Una breve historia sobre lo que la industria y sus compañías sabían, y en qué momento lo supieron, arroja luz sobre el papel que tuvieron en la crisis que estamos viviendo, y que cada vez es más difícil, cara y dolorosa de detener. Hablaban de transformaciones geofísicas sin precedentes y ni siquiera parecían alarmarse como habitantes de la Tierra, con familia, descendientes y propiedades que defender de los posibles embates del clima. Paradójicamente, una vez que las investigaciones rotuladas como top secret tomaron carácter público, se dedicaron con plena conciencia a ocultar, distorsionar, mentir, influir sobre los gobiernos, la diplomacia internacional y la opinión pública en todos los países, y a enfatizar lo cara que saldría la transición energética (como si el derretimiento de la Antártida fuera gratis). La pregunta sobre cómo evitar una catástrofe se la plantearon ellos mismos en los años ochenta, incluso antes de empezar con las campañas de desinformación. Sin embargo, hicieron caso omiso de sus propias advertencias y redoblaron la apuesta por su negocio. Llegamos así a esta encrucijada.

El efecto invernadero

Las primeras sospechas de que el clima podía cambiar debido a la acumulación de CO2 surgieron a mediados del siglo XIX, cuando un físico irlandés, John Tyndall, se preguntó si la molécula formada por un átomo de carbono y dos de oxígeno podía atrapar el calor infrarrojo del sol. A él no le interesaba describir lo que ya la quema del carbón, el combustible de la Revolución Industrial, había empezado a inducir en la Tierra, sino descubrir qué podría haber provocado el último período de glaciación, un interrogante que le surgió mientras paseaba por los Alpes. Luego, en el laboratorio, aisló el gas en un tubo, lo sometió al calor y lo midió. Bingo. Pero se necesitó medio siglo más para que otro científico, Svante Arrhenius, de Suecia, pudiera precisar el fenómeno con ecuaciones matemáticas.

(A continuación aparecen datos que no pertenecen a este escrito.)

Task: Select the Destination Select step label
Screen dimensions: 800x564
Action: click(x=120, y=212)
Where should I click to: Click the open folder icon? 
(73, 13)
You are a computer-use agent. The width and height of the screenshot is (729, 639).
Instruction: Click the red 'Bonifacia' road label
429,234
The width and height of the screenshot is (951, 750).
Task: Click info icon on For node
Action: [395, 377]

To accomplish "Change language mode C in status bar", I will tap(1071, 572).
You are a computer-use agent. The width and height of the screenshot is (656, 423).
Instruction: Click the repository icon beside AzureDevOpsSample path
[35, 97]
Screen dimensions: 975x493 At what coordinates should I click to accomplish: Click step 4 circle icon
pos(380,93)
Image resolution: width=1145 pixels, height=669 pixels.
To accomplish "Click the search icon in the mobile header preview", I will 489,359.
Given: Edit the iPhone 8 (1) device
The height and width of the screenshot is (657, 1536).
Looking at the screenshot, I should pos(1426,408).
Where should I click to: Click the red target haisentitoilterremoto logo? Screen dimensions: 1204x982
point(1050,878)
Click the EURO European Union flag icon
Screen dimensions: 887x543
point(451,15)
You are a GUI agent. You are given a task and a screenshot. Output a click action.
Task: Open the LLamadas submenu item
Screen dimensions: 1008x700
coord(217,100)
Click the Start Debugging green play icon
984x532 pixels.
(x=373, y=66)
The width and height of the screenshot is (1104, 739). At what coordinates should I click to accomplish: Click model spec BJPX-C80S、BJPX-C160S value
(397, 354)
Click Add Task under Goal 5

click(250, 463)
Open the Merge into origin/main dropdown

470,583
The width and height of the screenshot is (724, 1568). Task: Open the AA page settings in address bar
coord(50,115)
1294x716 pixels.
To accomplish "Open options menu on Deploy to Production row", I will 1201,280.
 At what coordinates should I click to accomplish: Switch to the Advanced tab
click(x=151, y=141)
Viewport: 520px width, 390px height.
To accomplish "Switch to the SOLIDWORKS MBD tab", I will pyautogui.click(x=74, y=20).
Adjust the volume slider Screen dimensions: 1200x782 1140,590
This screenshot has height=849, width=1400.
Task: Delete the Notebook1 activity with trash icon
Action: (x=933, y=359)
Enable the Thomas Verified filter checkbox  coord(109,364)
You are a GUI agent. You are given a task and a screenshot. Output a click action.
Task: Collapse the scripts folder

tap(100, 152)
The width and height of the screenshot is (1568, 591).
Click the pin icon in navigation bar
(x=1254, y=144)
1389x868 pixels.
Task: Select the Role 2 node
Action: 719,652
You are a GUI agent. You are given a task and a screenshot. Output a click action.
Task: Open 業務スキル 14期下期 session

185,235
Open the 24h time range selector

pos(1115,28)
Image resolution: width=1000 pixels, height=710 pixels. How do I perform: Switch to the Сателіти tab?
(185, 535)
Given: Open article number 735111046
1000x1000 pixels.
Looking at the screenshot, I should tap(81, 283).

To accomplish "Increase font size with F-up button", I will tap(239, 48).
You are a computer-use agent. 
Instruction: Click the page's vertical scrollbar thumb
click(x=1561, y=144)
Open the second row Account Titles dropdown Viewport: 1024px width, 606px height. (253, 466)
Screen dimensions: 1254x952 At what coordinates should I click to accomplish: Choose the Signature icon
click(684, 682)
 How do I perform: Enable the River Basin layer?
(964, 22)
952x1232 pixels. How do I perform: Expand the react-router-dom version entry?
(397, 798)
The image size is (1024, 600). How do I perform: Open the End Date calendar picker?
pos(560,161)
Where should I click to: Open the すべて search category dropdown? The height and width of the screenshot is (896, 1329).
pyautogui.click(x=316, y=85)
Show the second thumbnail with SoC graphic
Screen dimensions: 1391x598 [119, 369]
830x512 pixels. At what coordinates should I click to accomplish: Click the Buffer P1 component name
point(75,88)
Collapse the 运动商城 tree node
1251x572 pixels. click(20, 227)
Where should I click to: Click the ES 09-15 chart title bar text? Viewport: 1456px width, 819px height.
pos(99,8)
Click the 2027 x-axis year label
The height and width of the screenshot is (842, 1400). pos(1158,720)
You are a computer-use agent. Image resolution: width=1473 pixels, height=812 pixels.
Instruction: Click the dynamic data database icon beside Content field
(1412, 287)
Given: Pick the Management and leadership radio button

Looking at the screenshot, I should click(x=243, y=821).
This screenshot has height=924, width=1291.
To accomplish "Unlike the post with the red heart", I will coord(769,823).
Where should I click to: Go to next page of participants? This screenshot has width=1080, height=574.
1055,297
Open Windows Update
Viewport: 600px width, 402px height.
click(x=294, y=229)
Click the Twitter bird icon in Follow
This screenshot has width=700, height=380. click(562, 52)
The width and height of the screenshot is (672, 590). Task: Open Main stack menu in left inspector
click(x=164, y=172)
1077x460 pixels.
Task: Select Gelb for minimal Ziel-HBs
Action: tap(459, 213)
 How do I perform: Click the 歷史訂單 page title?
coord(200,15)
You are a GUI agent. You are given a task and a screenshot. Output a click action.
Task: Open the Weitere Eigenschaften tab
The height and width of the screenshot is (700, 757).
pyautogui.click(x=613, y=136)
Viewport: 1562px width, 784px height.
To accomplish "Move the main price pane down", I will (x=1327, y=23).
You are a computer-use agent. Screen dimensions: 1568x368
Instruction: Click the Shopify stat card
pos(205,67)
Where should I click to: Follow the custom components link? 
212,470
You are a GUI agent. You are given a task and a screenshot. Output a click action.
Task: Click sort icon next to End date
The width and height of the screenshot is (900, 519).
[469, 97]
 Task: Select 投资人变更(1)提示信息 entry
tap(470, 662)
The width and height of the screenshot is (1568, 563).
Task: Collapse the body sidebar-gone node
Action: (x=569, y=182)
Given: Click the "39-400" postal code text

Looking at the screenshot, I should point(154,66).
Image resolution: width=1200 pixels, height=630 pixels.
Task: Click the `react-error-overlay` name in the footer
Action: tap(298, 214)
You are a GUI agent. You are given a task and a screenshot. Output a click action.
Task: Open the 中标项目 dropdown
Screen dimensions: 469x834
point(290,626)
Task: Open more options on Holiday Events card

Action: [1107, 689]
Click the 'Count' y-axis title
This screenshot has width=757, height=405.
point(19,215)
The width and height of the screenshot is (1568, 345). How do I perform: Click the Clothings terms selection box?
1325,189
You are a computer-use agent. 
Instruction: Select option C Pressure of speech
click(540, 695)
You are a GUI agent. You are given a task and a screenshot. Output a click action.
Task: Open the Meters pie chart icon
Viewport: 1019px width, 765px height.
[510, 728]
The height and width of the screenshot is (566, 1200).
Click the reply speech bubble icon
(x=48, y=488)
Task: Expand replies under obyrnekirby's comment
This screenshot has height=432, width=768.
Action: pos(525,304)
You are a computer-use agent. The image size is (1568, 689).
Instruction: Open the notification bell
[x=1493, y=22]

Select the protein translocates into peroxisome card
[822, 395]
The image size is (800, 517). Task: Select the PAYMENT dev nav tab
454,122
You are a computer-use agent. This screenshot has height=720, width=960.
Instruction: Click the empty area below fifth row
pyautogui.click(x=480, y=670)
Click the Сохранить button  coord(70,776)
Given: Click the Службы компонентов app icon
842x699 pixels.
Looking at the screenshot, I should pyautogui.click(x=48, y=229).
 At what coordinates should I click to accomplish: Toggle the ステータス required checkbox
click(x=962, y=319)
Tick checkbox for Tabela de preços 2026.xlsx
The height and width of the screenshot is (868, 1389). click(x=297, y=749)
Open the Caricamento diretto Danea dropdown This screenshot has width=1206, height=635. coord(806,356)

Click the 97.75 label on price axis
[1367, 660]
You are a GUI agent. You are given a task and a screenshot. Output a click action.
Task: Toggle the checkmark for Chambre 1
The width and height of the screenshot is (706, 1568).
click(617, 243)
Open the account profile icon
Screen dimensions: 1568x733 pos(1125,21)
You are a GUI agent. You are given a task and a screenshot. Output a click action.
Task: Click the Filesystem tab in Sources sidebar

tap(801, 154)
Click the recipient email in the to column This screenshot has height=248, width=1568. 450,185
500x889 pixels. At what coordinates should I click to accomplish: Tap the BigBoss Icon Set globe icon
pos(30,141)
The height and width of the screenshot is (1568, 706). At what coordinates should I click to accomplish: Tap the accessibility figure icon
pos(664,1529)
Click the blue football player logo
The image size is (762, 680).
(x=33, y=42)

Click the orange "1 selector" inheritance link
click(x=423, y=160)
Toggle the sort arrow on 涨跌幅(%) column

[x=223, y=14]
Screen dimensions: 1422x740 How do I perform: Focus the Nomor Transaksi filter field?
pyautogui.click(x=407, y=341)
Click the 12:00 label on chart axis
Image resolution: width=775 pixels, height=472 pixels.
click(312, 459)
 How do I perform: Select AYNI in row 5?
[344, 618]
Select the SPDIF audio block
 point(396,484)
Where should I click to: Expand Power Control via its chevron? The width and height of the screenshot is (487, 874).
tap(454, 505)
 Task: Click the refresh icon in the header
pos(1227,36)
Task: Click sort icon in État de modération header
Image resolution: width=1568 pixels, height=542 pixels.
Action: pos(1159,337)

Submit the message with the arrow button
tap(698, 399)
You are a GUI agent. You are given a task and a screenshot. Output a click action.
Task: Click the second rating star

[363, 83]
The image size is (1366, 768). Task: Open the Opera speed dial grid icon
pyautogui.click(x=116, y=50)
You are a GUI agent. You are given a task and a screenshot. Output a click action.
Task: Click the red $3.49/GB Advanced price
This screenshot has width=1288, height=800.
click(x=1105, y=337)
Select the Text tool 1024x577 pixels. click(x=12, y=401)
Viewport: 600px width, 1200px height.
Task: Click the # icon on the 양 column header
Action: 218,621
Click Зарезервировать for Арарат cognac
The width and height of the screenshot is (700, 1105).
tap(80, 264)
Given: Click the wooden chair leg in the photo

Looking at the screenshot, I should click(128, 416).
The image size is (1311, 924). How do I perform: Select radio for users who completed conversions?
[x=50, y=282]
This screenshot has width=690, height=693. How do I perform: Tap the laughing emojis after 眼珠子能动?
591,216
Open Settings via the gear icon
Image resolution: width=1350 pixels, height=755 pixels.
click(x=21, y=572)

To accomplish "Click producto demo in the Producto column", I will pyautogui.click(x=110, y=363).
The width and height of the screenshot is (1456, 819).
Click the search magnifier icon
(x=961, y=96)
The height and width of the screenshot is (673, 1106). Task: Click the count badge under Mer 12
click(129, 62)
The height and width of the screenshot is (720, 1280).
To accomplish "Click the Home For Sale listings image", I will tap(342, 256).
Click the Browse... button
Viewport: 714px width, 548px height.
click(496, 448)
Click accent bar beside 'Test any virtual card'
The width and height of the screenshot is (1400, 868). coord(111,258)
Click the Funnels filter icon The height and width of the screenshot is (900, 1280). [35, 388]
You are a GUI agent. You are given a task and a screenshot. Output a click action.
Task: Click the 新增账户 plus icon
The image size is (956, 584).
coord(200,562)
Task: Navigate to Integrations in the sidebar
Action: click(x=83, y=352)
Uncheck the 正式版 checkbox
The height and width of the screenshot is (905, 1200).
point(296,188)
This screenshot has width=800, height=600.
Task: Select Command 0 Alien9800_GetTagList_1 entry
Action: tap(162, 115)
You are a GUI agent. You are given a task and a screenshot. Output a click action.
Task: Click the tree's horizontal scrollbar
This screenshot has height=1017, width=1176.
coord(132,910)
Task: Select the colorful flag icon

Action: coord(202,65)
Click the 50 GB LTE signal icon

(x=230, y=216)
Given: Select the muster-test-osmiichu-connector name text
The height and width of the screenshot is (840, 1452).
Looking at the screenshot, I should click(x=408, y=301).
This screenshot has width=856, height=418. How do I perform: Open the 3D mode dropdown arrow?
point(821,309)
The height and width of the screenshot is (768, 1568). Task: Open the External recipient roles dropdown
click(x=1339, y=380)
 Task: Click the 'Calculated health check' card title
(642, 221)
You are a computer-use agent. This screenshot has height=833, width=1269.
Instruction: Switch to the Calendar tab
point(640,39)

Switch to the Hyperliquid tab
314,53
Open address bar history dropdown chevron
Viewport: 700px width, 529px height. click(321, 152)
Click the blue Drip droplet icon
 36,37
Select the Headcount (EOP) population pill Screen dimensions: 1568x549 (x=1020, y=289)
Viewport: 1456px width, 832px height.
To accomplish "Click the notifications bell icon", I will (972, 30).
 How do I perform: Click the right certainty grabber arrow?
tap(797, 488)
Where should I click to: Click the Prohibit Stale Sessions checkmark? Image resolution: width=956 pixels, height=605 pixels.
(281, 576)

El consenso no era unánime. En 1938, el ingeniero británico Guy Stewart Callendar hizo mediciones más precisas pero no tuvo mejor suerte con la popularidad de sus descubrimientos. Recién en la década del cincuenta vinieron las primeras certezas verificables, porque el Departamento de Defensa de los Estados Unidos empujó una ola de financiamiento sin precedentes para estudiar el planeta entero, ya que los océanos, la atmósfera y el Ártico eran posibles teatros bélicos de la Guerra Fría. En ese momento, la ciencia del cambio climático empezó a tomar color.